[Selected text]:

____

Projected Participation

View Appendix E: Participation

Outreach Plan

The most effective outreach requires a multi-faceted approach. Traditional methods to disseminate information including peer-reviewed scientific publications, participation in conferences and workshops, and extension events will continue as previously (see attachment for 2017-2020 outputs).

To better relay Project information to stakeholders outside the scientific community, we have defined a fourth objective for which dissemination of information will be an explicit focus. In addition to long-standing extension strategies for outreach, we plan to develop a new website for the W4173 Project that will highlight our research, its impacts, and successes. This will be an easily-accessible tool by which the public can learn about our work and through which collaborations can be built. Once active, we plan to update the site annually to include impact statements from our work and descriptions of any current issues/concerns that arise related to our research foci. In 2020, W3173 members participated in an USDA-facilitated Impact Writing Workshop, which will increase the effectiveness of this website. The site will also contain links to online presentations and educational materials created by Project members, and it will provide information about members by their area(s) of study. As several topics of focus within our group have significant societal prominence and importance (e.g., climate change, animal well-being), this will be a means by which scientifically-sound information can be made available in a lay format. Furthermore, the majority of stations participating in W4173 already have a digital presence for their extension programming; thus, we hope to centralize already existing resources so that information can be easily accessed. An example of success in building an on-line resource is the Penn State University Virtual Farm website, which was designed with substantial contributions from W4173 Project member Dr. Fabian:  https://www.virtualfarm.psu.edu/.

____

[List of tasks]:
a - Please reproduce the outreach plan word for word between "Outreach Plan" and "for 2017-2020 outputs).", inclusive.
b - Which website does the outreach plan cite as an example of success in building an online resource?
c - Summarize the outreach plan in two sentences.

Stored items:

____

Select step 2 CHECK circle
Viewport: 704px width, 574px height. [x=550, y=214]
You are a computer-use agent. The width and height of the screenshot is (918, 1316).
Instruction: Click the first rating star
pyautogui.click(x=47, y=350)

____

[Responses by task]:
a -
Outreach Plan

The most effective outreach requires a multi-faceted approach. Traditional methods to disseminate information including peer-reviewed scientific publications, participation in conferences and workshops, and extension events will continue as previously (see attachment for 2017-2020 outputs).

b - The Penn State University Virtual Farm website.

c - Traditional outreach such as peer-reviewed publications, conferences and workshops, and extension events will continue, and a fourth objective now focuses explicitly on getting information to stakeholders outside the scientific community. To that end, the group plans a new W4173 Project website, updated annually, that will highlight its research, impacts, and successes, link to presentations and educational materials, and centralize existing resources in a lay format.